Sara: And giving us a sense of a direction in which to grow. I think a lot of times we're told, "Oh, keep growing," you know, "Keep developing," but nobody really tells me what that looks like, right? What am I working towards, and it's working towards becoming more inside-out, more grounded in ourselves.  

Keith: Yeah. I love it.  

Sara: So you know that I love, you know I love stories. I love kind of real life pictures of the lessons that we teach. So I'm going to put you on the spot and I have some stories I can share but I'm going to let you take a crack at it first.   So I shared a story just from my own life that was like the epitome of Level Three, right? But I'm wondering if you have stories either from your own life or stories of people that you've worked with that really categorize kind of the awakening from Level Three, making the move to Level Four, and then kind of the Level Four learning to let go and move to the more openness of Level Five. Do you have two stories you could share for those?  

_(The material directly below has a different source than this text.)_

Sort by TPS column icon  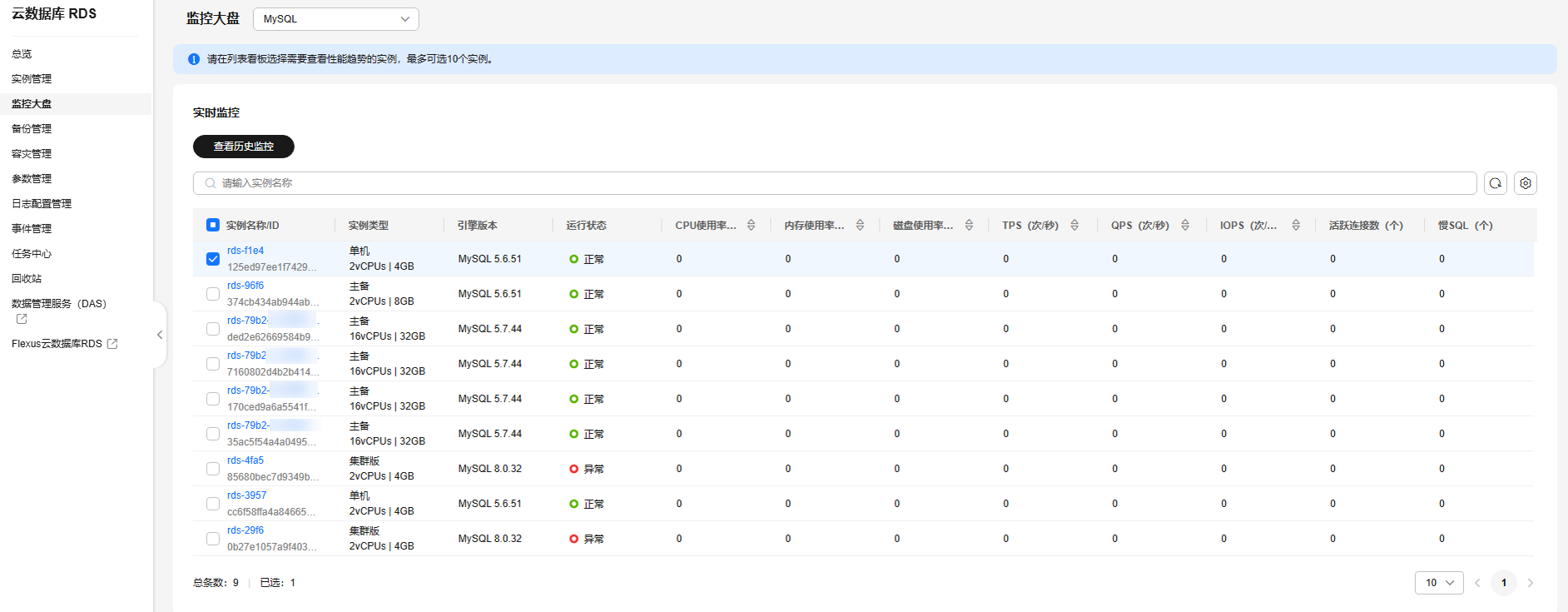coord(1074,226)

Keith: I--my mouth started to sweat when you started to set this question up. Yeah, I mean, of course I do. There are--you know, for me, the biggest kind of landmark story, there are a lot of little landmarks. There are a lot of little landmark stories in the midst of this but the biggest landmarks story, I think really has to do with--it's got a faith underpinning to it in some ways. I was a Young Life kid and Young Life was just such a meaningful part of my college age experience and young adulthood and even into high school, and I really resonated with kind of the theology, if you will, behind Young Life and so I had this lens that I had not yet taken a perspective on and I already said earlier in the podcast that I went to graduate school in my early 30s and there were some professors who were brilliant, who had loads of research, mainly in philosophy classes, that the way I described it at the time, Sara, is that I felt like their singular goal in life was to pull the rug out from underneath people like me. And I don't--I can't even, there's no way to make light of this because it was so profound, but this was a multi-year WTF, right? What I mean, "What am I going to do with this? I don't know what to do with this." You know, my wife got to witness it from the sidelines and she, pun intended, said it scared the hell out of her. But what was interesting is that all of the challenge, all of the having to let go or loosen my grip on this understanding that had been such an important part of my kind of formation of who I was and how I understood myself. Letting go of that was crazy scary and I can remember some very specific points where I said out loud to myself things that I didn't think I'd ever say out loud, right? But what emerged on the other side of that is a place that I feel like is more grounded, better. It's allowed me to have greater and a different kind of influence with people and that journey continued on. And there were still things that I bumped up against and still bump up against, you know, but one of the things that became really important to me during that time period, one of the things that I am kind of proud maybe of self-authoring, going inside-out with is my relationship to doubt and having decided that I wanted to lean into doubt with great courage, right, and so that--  

Sara: That's awesome.
 
Keith: So that was a big thing, I think--.  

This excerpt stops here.